Installation at BT&C Gallery, Buffalo, NY
April 9 - May 29, 2015
Some things showcases Roberley Bell's latest body of work continuing her decades long investigation of the idea of the "natural" in our contemporary environment through sculptural organic abstraction. Bell is best known for sculptural and installation work that creates a dialogue between our interior and exterior worlds, as well as nature and its synthetic likeness. Heralding Spring into Buffalo, Bell's boldly colored large sculpture from the series Other Landscapes will be included in the exhibition. As Bell explains: "The Other Landscapes series continues to explore the space where the artificial meets the real. My sculptures reconsider or interrogate what is real against what is not, to the point where even nature itself is uncertain. It is my intent to employ our imagination and our senses even with the artifice."

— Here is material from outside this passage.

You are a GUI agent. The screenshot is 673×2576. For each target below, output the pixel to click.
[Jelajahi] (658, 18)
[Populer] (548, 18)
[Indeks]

The Other Landscapes series is grounded in the origins of organic abstraction and computer aided Blob Design. Bell states, "like the current trend in design where buildings and form adopt an organic structure that is made possible only though computer-aided technologies, my Other Landscapes sculptures reveal themselves as natural forms, though they are, in fact, paradoxically based on nothing that exists in nature." These sculptures, characteristic of Bell's creative practice, do not just occupy the gallery space, but interact with the architecture; occupying the realm of installation work, Bell's sculptures combine multiple elements, some of which directly interact with the gallery walls.

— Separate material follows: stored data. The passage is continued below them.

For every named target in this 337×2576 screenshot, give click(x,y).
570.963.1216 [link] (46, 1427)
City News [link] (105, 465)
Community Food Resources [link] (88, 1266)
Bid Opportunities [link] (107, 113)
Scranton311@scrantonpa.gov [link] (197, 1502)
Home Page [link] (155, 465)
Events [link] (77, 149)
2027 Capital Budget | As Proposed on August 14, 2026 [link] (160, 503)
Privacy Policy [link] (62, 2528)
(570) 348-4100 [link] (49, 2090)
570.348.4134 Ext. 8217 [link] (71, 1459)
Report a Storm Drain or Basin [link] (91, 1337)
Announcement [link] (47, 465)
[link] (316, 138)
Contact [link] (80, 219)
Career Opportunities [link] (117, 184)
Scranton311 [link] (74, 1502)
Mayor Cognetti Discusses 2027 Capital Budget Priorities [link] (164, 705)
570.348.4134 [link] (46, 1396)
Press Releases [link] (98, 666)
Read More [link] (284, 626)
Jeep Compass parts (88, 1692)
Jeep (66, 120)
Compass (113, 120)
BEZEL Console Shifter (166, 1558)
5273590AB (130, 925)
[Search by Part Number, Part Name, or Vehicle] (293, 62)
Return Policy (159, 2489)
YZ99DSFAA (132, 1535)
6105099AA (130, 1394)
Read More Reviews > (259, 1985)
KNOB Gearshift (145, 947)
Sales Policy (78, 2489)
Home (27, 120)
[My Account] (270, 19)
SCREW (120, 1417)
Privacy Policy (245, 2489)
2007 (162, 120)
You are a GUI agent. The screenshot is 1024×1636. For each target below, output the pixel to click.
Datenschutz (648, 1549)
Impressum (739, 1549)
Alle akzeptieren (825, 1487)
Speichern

Also included is a series of small sculpture which Bell has titled some things and from which the exhibition takes its name. These small works are meditations for Belló they allow the artist to work spontaneously and intuitively, serving as mental preparation for her large-scale work. An extension of the themes explored in her other work, but on a different scale, both visually and psychically, they are delicately subtle musings on the boundary between nature and artifice. This is the first time these works have been exhibited en masse.